### QUOTED PASSAGE
Hirokazu Koreeda has never been interested in easy catharsis. The Japanese master behind Shoplifters and Nobody Knows builds emotional architecture slowly, brick by brick, until the weight of accumulated small moments becomes unbearable. In Sheep in the Box, his latest film premiering at Cannes, he turns that patient gaze toward a subject that has consumed Silicon Valley but largely eluded serious cinema: the resurrection of the dead through artificial intelligence.
The premise is deceptively simple. A couple, devastated by the loss of their young son, enrolls in a robotics program that recreates deceased loved ones as lifelike humanoids. What follows is not a thriller about technology run amok, nor a sentimental fantasy about second chances. It is, by all accounts, something far more unsettling—a meditation on whether grief is something we should want to solve.
The uncanny valley of mourning
Koreeda's timing is impeccable. We are living through an explosion of AI tools promising to simulate the dead: voice clones trained on old recordings, chatbots fed years of text messages, deepfake videos that make the departed speak new words. These services exist now, marketed to the bereaved with the language of healing. Sheep in the Box asks what happens after the initial comfort fades—when the simulation is good enough to fool the eyes but not the heart.

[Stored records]
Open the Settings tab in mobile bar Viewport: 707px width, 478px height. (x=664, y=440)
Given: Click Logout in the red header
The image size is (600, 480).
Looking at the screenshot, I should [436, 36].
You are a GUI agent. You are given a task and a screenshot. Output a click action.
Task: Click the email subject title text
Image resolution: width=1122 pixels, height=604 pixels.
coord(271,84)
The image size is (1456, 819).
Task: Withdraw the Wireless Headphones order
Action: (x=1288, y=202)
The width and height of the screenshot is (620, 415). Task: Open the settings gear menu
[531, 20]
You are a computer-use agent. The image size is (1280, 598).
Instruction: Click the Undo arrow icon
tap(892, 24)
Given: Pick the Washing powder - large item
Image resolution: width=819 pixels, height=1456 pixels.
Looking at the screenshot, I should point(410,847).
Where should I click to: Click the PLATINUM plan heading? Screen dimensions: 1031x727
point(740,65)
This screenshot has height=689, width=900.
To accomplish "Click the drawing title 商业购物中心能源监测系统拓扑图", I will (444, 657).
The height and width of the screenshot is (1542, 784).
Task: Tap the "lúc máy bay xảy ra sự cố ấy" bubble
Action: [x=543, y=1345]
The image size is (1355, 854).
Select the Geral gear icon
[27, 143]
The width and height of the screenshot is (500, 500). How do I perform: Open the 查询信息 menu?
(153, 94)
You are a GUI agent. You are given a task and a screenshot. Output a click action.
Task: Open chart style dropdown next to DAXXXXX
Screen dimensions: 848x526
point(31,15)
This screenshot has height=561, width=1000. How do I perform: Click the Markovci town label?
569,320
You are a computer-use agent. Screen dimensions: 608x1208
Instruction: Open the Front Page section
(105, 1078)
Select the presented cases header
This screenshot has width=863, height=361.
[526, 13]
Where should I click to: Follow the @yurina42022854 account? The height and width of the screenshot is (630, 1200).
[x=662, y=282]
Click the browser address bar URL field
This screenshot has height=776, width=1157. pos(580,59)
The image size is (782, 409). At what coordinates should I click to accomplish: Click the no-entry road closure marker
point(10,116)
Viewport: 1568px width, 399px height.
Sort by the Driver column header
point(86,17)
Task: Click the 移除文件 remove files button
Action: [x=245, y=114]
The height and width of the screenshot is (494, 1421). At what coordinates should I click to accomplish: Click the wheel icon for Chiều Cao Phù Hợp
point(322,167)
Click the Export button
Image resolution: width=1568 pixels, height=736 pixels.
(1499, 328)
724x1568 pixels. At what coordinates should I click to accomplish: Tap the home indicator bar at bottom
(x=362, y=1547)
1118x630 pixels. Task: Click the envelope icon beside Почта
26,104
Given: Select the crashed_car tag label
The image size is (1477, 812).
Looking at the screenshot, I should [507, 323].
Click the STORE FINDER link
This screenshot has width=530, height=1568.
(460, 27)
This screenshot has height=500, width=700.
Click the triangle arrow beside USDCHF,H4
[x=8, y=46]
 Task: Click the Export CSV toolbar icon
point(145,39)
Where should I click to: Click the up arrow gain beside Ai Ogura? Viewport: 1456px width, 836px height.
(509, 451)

### WORK TO BE COMPLETED
Reproduce, word for word, the part of the Sheep in the Box review that opens with the words containing "The uncanny valley" and closes with "not the heart.".

### RESULT OF THE TASK
The uncanny valley of mourning
Koreeda's timing is impeccable. We are living through an explosion of AI tools promising to simulate the dead: voice clones trained on old recordings, chatbots fed years of text messages, deepfake videos that make the departed speak new words. These services exist now, marketed to the bereaved with the language of healing. Sheep in the Box asks what happens after the initial comfort fades—when the simulation is good enough to fool the eyes but not the heart.